Du djime robette !… Comment reconnaître le mot caoutchouc, ou même indian rubber, dans ces étranges syllabes !

Ce mot fut pour moi le point de départ de longues réflexions, que je ne communiquerai pas au lecteur, sur l’avenir de la langue française en Amérique, et me rappela cette boutade de Charles Guérin :

« — Ah ça ! dépêchez-vous donc, mon bon monsieur ; vous n’êtes pas smart ce matin. Le garçon de la post-office attend. Il n’a qu’un penny de profit sur chaque lettre, et s’il lui fallait attendre partout aussi longtemps, ça lui ferait un mauvais bargain… »



La langue française en Amérique, elle est sauvée, et sauvée grâce surtout aux Canadiens-français.
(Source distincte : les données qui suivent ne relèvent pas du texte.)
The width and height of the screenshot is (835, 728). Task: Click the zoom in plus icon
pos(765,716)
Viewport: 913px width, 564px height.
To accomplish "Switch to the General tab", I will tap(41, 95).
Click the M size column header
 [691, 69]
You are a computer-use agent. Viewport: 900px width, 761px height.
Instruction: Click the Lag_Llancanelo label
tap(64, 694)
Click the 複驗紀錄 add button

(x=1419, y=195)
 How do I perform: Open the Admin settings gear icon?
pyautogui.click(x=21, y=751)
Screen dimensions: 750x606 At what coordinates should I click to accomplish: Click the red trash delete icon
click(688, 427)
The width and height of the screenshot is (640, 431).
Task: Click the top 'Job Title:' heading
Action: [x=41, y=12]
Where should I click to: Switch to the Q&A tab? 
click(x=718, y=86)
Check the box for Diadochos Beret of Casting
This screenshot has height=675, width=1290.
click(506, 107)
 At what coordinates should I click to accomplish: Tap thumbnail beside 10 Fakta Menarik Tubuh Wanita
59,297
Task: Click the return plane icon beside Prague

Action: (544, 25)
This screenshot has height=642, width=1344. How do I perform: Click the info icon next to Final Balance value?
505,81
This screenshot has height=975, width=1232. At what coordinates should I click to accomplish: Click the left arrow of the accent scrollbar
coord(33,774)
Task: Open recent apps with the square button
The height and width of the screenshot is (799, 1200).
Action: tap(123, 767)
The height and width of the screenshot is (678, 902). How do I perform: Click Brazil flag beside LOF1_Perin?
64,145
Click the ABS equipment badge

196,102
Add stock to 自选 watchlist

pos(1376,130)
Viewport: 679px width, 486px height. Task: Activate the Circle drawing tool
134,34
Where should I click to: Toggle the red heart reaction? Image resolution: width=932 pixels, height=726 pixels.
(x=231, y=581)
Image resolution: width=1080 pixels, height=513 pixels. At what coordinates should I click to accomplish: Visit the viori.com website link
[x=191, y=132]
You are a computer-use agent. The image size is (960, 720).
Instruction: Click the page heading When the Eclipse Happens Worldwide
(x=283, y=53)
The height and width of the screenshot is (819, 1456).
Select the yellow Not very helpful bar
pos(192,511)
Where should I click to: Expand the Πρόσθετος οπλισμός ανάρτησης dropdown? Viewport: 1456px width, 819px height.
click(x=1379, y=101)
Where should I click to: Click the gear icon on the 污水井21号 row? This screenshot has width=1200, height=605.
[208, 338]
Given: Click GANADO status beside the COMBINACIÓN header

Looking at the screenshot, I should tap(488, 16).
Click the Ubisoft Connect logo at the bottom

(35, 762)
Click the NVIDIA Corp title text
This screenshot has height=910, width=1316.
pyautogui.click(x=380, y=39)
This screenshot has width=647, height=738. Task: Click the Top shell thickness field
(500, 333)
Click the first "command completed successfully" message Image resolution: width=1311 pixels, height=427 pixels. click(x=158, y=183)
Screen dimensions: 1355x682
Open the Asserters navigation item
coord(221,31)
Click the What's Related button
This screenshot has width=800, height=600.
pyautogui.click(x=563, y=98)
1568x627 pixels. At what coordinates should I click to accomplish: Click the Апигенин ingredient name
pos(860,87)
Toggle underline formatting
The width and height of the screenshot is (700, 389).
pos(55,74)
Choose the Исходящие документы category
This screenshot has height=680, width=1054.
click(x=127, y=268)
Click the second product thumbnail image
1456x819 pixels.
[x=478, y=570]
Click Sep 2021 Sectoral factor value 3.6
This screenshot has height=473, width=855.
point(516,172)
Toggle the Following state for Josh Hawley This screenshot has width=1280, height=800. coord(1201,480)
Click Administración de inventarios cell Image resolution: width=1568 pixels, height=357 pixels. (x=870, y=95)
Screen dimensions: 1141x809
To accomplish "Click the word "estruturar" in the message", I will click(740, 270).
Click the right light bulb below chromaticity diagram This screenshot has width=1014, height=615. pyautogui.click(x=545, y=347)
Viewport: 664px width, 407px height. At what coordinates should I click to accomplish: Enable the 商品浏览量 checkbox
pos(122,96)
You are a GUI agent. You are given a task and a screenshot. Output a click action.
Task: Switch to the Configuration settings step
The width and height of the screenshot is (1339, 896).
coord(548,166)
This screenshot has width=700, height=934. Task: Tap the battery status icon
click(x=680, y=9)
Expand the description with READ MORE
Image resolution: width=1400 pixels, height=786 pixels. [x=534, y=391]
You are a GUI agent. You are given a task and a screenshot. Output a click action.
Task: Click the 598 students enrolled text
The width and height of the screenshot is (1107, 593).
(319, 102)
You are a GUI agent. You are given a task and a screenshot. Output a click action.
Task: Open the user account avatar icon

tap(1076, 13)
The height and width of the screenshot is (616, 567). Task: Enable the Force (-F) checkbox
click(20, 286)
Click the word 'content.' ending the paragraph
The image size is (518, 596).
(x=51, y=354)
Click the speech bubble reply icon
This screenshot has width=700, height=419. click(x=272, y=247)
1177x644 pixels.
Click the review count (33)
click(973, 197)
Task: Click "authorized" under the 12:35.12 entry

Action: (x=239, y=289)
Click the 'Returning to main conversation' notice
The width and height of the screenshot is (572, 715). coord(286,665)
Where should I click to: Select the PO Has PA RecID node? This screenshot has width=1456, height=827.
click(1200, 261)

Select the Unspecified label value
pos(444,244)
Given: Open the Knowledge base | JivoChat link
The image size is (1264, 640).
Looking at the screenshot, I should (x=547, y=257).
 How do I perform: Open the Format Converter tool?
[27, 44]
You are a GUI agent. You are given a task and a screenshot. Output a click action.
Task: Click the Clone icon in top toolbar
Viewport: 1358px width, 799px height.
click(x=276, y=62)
Depuis quelques années, nous nous efforçons d’en faire disparaître les mots anglais, ce qui est facile, et les tournures anglaises, ce qui est, au contraire, très-difficile. [1]

Les Français de France, qui ne sont pas comme nous sur la défensive, ne nous aident nullement. À peine débarqués à New-York, ils s’emparent de tous les mots anglais qu’ils peuvent saisir et en émaillent leur conversation le plus possible. Le square, le ferry, le boat, le dollar sont constamment sur leurs lèvres ; on voit bien qu’ils n’ont pas, comme nous, un héritage à conserver.

N’oublions pas de reconnaître les nobles efforts des Louisianais pour garder, eux aussi, l’usage de la langue française.

Le développement de la famille canadienne aux États-Unis forme, petit à petit, un lien intellectuel et moral qui réunira un jour la Louisiane à la province de Québec et à l’ancienne Acadie, dont nous constatons en ce moment le réveil. Ce jour-là, l’influence de la race française, en Amérique sera devenu considérable, et nos congénères compteront dans les conseils de l’union américaine comme dans ceux de la « puissance » du Canada.


Québec, décembre 1880. Ernest Gagnon.   
  1. L’abbé Maguire et, après lui, MM. Gingras, Tardivel, l’abbé Caron et Dunn ont signalé le plus grand nombre des anglicismes et des autres incorrections de notre langage dans des opuscules que l’on devrait souvent consulter.